09.02.07

"Du kannst auch was tun"

An ihren freien Samstagen schneidet Gülseran Deli den Gästen in der Vesperkirche die Haare.

Gülseran Deli lacht und wirft ihre langen, glänzenden Haare mit einem energischen Schwung nach hinten. Da muss auch Petra Idler grinsen. Sie ist die Chefin von Gülseran und Inhaberin von „Petra" – einem Friseursalon im Hallschlag. „Petra hat mich immer motiviert dranzubleiben und weiterzuarbeiten", nickt Gülseran. Die beiden Frauen sind viel mehr Freundinnen als Angestellte und Chefin.

 

An ihren freien Samstagen schneidet Gülseran Deli den Gästen in der Vesperkirche die Haare. In der Kirche ist hinter dem Altar ein kleiner „Friseursalon" aufgebaut. „Es ist schon ungewöhnlich, in einer Kirche Haare zu schneiden. Aber ich habe das von Anfang an als normal angenommen", sagt die Muslimin. Türkin? Kurdin? „Ich mach da keine Unterschiede", schüttelt Gülseran Deli den Kopf. Ihre Eltern kommen aus dem Südosten der Türkei, dort wo viele Kurden zuhause sind. Gülseran selbst, die in Stuttgart geboren ist, war noch nie dort. „Hin will ich schon mal, aber dann möchte ich mir viel Zeit nehmen". Kontakte gibt es zur Familie ihres Vaters. „Ja, manchmal rufen mein Onkel, meine Tante an. Und wenn die Verwandten hier zu Besuch sind, ist es immer nett", sagt sie. „Die Familie ist natürlich wichtig, wie das bei uns halt so ist", nickt sie, gesteht aber, dass sie wenn, dann doch lieber Ferien in typisch türkischen Badeorten macht.

 

Natürlich hat sie ihren eigenen Kopf.
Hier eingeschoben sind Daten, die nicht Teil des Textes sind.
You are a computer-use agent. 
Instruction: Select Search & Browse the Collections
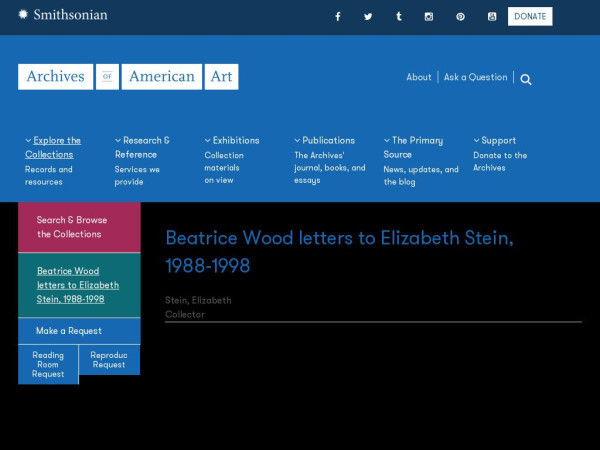79,227
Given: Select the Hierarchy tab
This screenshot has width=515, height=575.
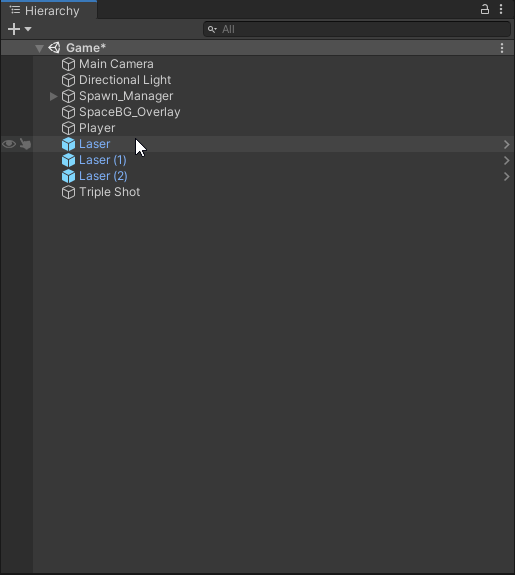Looking at the screenshot, I should tap(49, 10).
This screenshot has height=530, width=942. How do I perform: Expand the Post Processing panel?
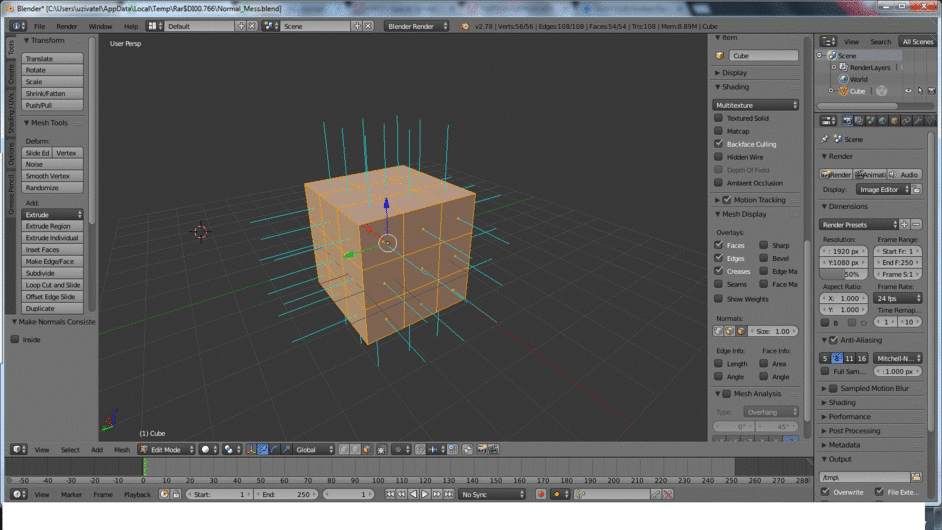853,431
Dennoch waren es ihre Eltern, die auf einer Ausbildung bestanden hätten. „Ich hätte auch einfach so weitergejobbt", scheinbar völlig unbeschwert geht die junge Frau durchs Leben. Doch hinter ihrer Leichtigkeit steckt eine tiefe Ernsthaftigkeit. „Jeder hat seine Geschichte. Es gibt gute Gründe, warum die Menschen so geworden sind". Gülseran Deli sitzt in ihrer Mittagspause in einem der Friseurstühle im Salon und spricht von ihren Erlebnissen aus der Vesperkirche. Manchmal entdeckt sie Kunden aus dem Friseursalon in den Tischreihen: „Den Hallschlag kennt jeder und jeder weiß, dass es hier viele Sozialfälle gibt." Manchmal „verschwinden" Kunden sagt sie. Von heute auf morgen seien sie jahrelang nicht mehr gesehen. „Da weiß ich schon: „Aha, der ist im Knast. Zwei Jahren später steht er dann wieder im Salon. Kein Problem, wir schneiden die Haare."

 

Einmal hat auch Gülseran „hingeschmissen". Nach der Lehre wollte sie nicht mehr weiterarbeiten. „Ich hab gedacht, ich schaff das nicht". Acht Monate war Gülseran arbeitslos. „Und auf dem Weg zum Arbeitsamt ist mein Auto mitten auf der Kreuzung liegengeblieben. Den Termin habe ich natürlich verpasst. Was schlimm war, die Beraterin hat mir die Panne nicht geglaubt. Da habe ich so einen Schreck gekriegt, dass ich sofort bei Petra wegen eines Jobs nachgefragt habe." Den hat sie auch prompt bekommen. Dabei ist es kein Zuckerschlecken, einen Friseurbetrieb im Hallschlag zu betreiben. „Manchmal denke ich, ich wäre froh, wenn hier auch so viele Menschen zum Haare schneiden Schlange stehen würden wie in der Vesperkirche", sagt Petra Idler.

 

„Viele sprechen mich darauf an und sagen, das ist toll was du in der Vesperkirche machst. Aber ich antworte: Du kannst auch was machen", sagt Gülseran Deli selbstbewußt. Sie ärgert sich, wenn viele nur meckern, anstatt was zu tun. Wie bei der Sache im Supermarkt. „Ein Mann stand an der Kasse und sein Geld reichte nicht. Es war nicht viel. Und jeder sah, dass es ihm nicht so gut ging. Der Mann wollte schließlich einen Kuchen zurückgeben. Da habe ich zu der Kassiererin gesagt: Setzen Sie den Restbetrag auf meine Rechnung. Jeder in Schlange hätte das tun können, aber alle haben nur gemeckert dass es nicht weiterging".